No es lo mismo ver el carnaval desde un palco que sentarse en el bordillo a disfrutar en vivo y en directo el río de disfraces. “Quien lo vive es quien lo goza”, que ahora se pregona, es en mi sentir una sensación mucho más antigua. Es milenaria. En las procesiones del dios del vino Dionisio, en la Grecia antigua, la gente llevaba máscaras, iba en tropel y se revestía con pieles de animales como los leopardos. Se gozaba el rito del dios, en pleno alboroto, porque se vivía. Después, los romanos convirtieron aquel ritual sagrado en una fiesta más mundana, que llamaron las bacanales. Eran en todo caso las festividades del desbordamiento carnal. Los Papas de la iglesia le añadieron un capítulo a lo que consideraban desorden pecaminoso de tres días. Fue otro ritual, que es la imposición de las cenizas a fin de recordar que la muerte está al acecho de tanta vida desmadrada. Y así comenzaba la Cuaresma, tiempo para pedir perdón a Dios por los pecados de la carne, que, para la época, era el más grave de los pecados, excepción hecha del “no matarás”.

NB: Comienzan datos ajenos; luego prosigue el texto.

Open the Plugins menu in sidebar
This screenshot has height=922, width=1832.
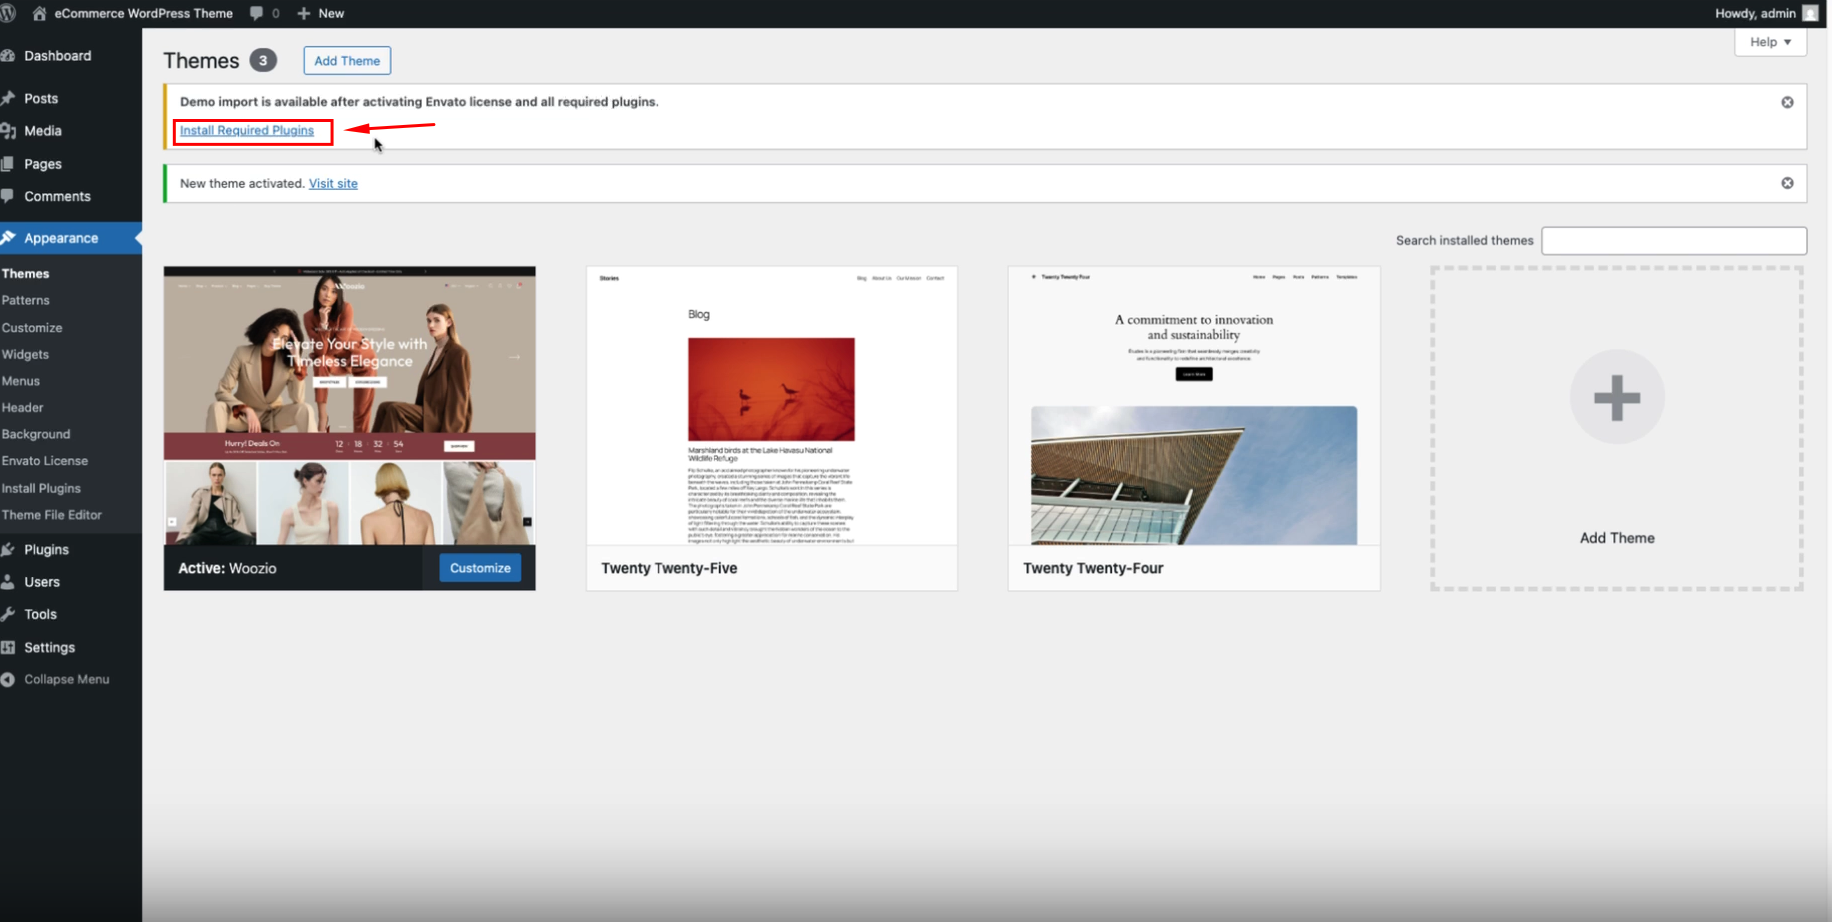coord(46,549)
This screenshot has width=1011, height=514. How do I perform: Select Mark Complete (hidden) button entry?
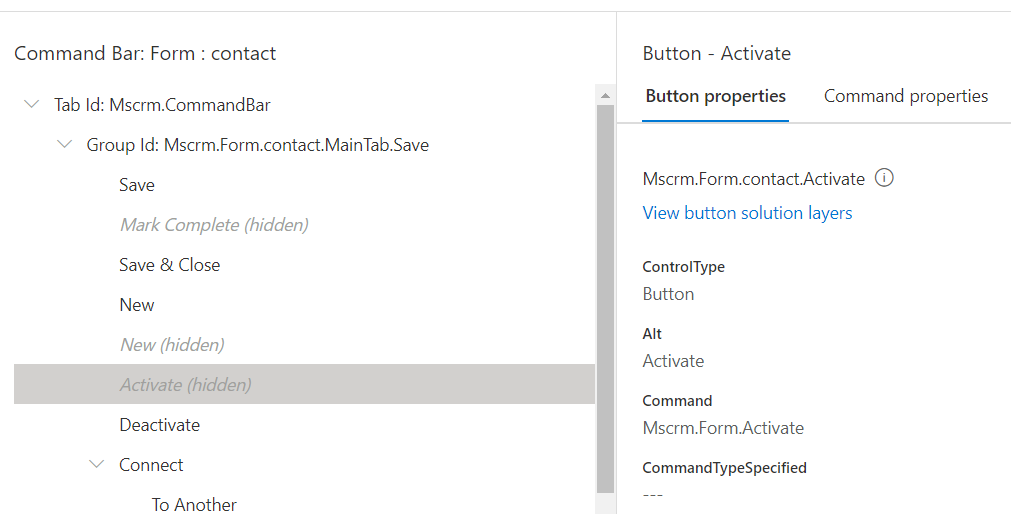tap(214, 225)
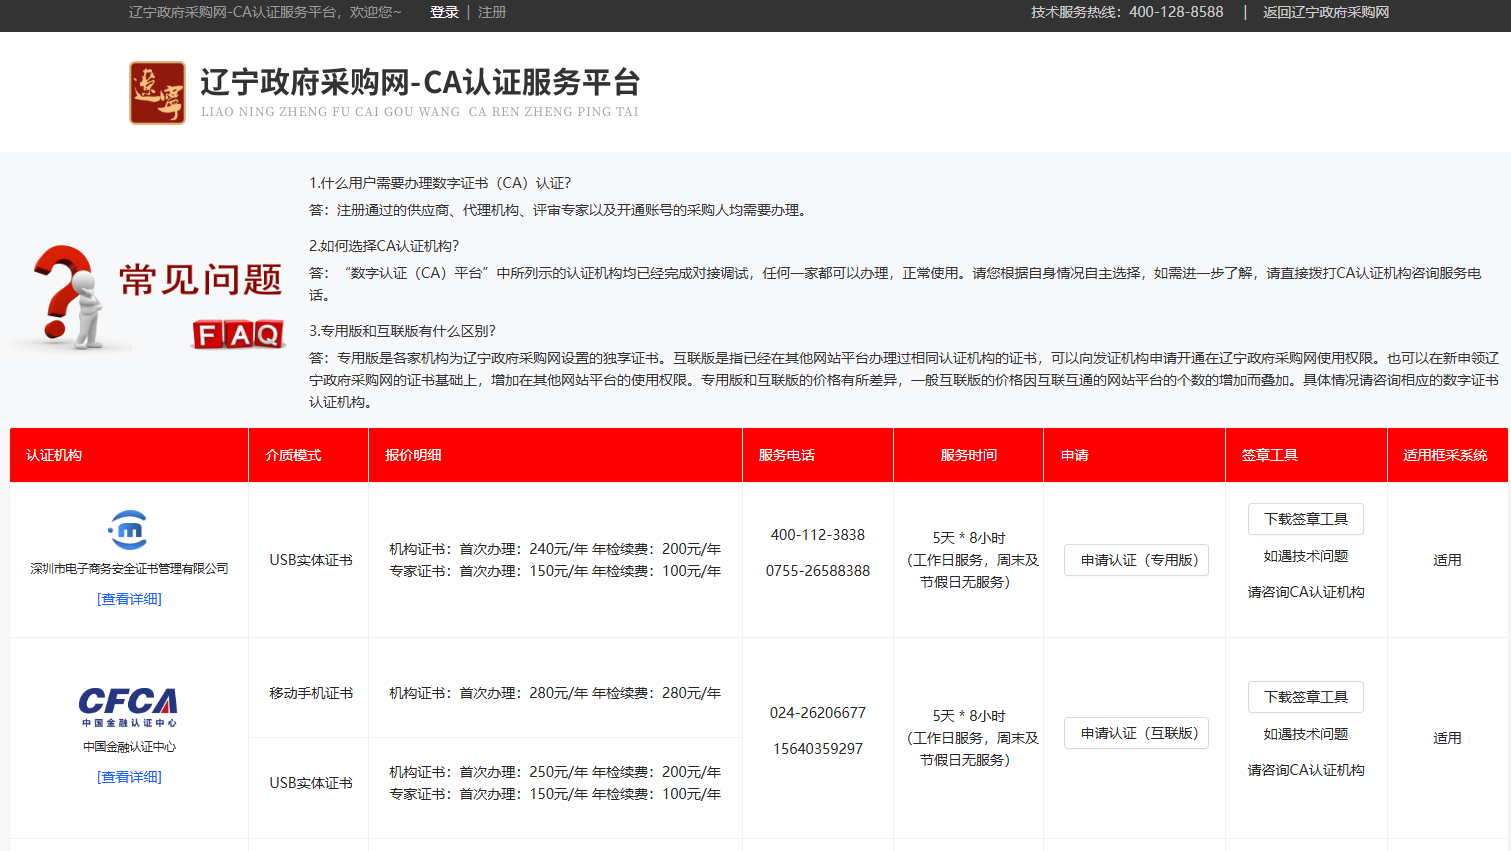Click the 适用框采系统 header cell
This screenshot has width=1511, height=851.
coord(1447,454)
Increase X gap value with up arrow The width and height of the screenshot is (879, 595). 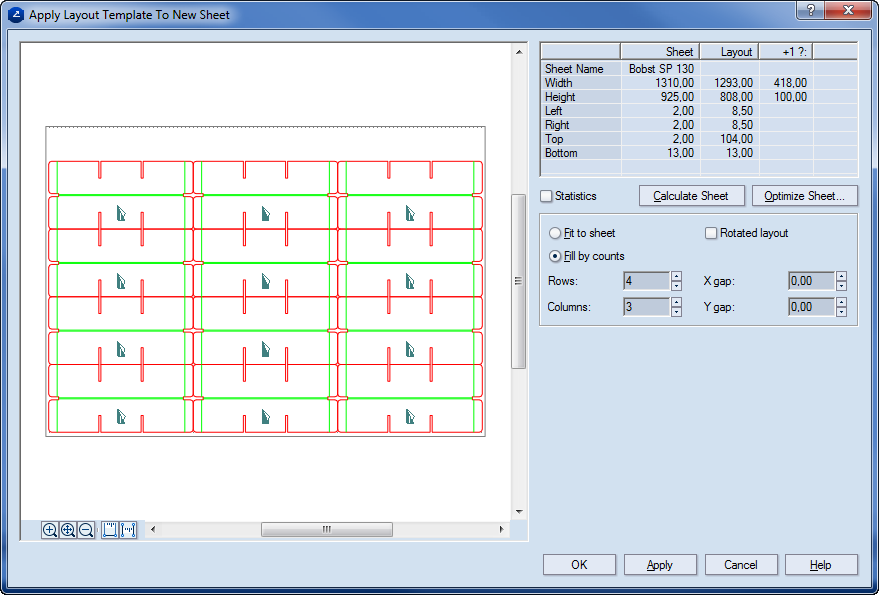click(x=841, y=276)
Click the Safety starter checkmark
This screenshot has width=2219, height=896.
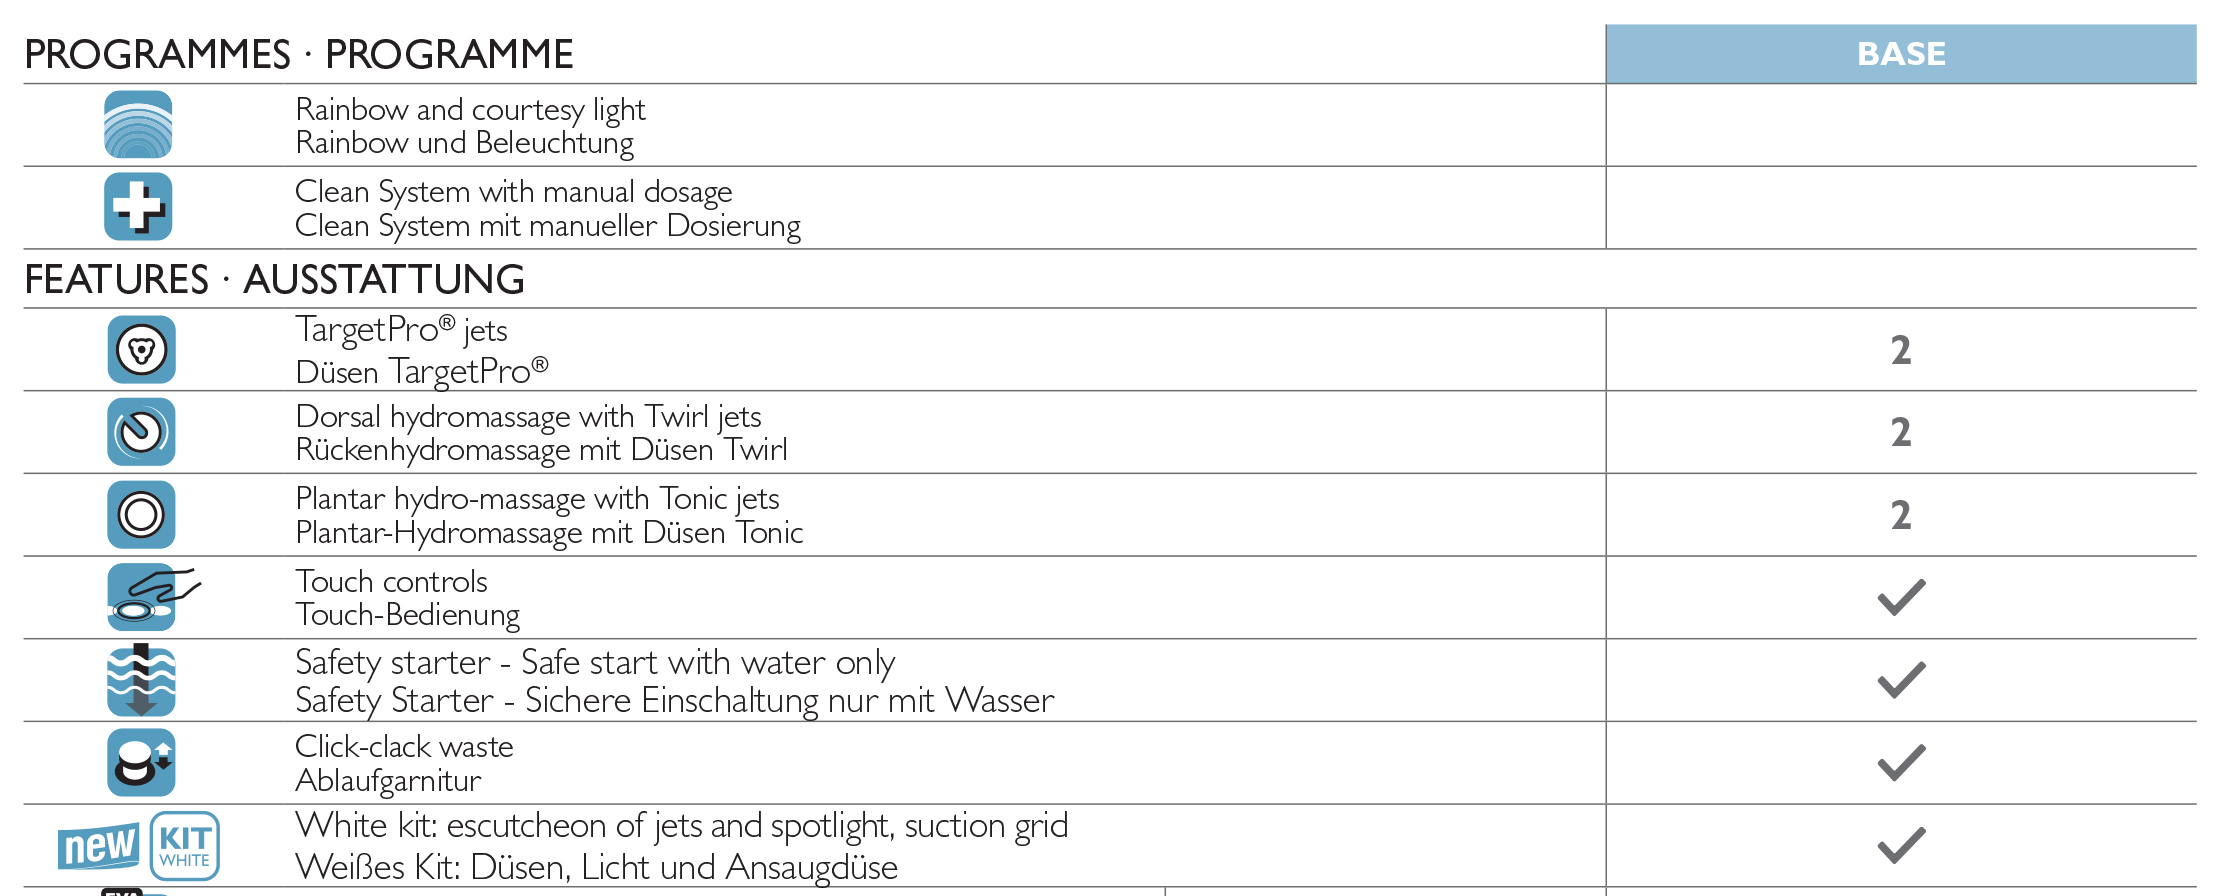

Por fortuna, la procesión del carnaval sigue vigente con su carácter más popular en la carrera 44 y en la calle 17. Y por lo que vi en el canal de Telecaribe, la noche de Guacherna se llenó del espíritu festivo que tienen las comparsas cuando sus integrantes pueden comunicarse más directamente con el público que está ahí mismo, al alcance de un choque de manos, pese al bochorno que produjo la mujer que se restregó contra la humanidad de un agente de policía, que no sabe uno cómo hizo para mantenerse estoico como una estatua. Los palcos de la vía 40 son útiles más que todo para acoger a las “personalidades”, y a los visitantes que necesitan más distancia –y comodidades- ante unos desfiles a los que no están acostumbrados, y pueden atemorizarse, si se tiene en cuenta la imaginación local para ponerse los disfraces más extravagantes como los de caravelas, dementes o indios tiznados que quieren abrazar a todo el que encuentren a su paso.
Los disfraces más distintivos se originan en los barrios barranquilleros con mayor tradición carnavalera, sin excluir toda la diversidad de tradiciones que vienen del Bajo Magdalena y la Depresión momposina. Hacen aportes, quizás no suficientemente vistos con atención ni valorados en la Batalla de Flores, pero sin los cuales esta ciudad, y sus carnavales, no serían lo que pretenden ser : un crisol cultural de la Costa Caribe. La exuberancia de la cultura se aprecia mejor desde el bordillo.